_Requirements_. Copy out, without alteration, every line of the entries from the line containing "Given: Expand Backup & Snapshot section" through the final line of the entries, both ends included.

Element and text position data:
◆ ◆ ◆ ◆ ◆ ◆ ◆

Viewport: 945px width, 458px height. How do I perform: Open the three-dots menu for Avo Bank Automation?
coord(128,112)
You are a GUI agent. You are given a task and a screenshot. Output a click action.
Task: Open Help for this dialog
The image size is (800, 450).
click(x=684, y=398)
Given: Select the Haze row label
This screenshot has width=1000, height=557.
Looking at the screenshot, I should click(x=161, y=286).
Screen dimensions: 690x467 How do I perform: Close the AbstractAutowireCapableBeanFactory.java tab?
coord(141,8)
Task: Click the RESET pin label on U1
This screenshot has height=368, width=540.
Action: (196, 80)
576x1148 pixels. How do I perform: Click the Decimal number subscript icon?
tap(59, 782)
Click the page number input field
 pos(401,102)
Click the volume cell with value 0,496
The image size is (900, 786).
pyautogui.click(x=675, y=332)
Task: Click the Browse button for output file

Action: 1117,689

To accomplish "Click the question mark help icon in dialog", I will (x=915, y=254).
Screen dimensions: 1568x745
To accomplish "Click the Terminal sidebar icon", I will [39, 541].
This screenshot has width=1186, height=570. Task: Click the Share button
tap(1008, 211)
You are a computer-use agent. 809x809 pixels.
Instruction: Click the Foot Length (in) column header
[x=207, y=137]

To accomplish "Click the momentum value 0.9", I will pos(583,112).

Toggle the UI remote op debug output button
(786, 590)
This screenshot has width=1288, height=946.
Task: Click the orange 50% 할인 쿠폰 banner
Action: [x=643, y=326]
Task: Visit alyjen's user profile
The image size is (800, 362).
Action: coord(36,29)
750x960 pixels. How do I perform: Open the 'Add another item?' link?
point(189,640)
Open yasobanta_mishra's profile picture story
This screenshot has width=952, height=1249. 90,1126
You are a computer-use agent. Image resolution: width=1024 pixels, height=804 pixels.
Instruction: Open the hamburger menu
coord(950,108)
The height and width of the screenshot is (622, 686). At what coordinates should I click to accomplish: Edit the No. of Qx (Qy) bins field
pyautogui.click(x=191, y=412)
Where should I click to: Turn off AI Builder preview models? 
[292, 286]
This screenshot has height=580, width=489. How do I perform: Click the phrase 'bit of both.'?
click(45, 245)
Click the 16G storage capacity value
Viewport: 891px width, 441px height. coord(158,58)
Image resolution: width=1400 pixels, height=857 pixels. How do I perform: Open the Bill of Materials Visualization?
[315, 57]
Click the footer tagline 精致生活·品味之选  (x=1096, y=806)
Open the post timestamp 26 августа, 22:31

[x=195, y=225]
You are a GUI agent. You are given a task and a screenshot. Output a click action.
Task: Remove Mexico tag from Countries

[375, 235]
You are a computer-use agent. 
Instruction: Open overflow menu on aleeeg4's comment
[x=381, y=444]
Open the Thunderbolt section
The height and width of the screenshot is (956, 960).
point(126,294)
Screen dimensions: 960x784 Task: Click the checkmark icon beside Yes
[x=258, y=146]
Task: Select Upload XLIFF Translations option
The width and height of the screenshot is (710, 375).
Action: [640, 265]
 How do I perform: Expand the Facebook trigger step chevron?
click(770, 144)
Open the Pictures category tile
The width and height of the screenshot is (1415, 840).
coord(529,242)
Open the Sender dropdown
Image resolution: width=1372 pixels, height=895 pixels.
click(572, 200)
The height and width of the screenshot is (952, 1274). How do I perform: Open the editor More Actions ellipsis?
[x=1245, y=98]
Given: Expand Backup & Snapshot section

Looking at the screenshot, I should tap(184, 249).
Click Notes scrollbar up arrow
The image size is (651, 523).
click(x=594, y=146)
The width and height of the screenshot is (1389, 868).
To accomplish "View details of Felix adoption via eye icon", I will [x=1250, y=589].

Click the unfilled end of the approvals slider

◆ ◆ ◆ ◆ ◆ ◆ ◆

_Task solution_.
Given: Expand Backup & Snapshot section

Looking at the screenshot, I should tap(184, 249).
Click Notes scrollbar up arrow
The image size is (651, 523).
click(x=594, y=146)
The width and height of the screenshot is (1389, 868).
To accomplish "View details of Felix adoption via eye icon", I will [x=1250, y=589].

Click the unfilled end of the approvals slider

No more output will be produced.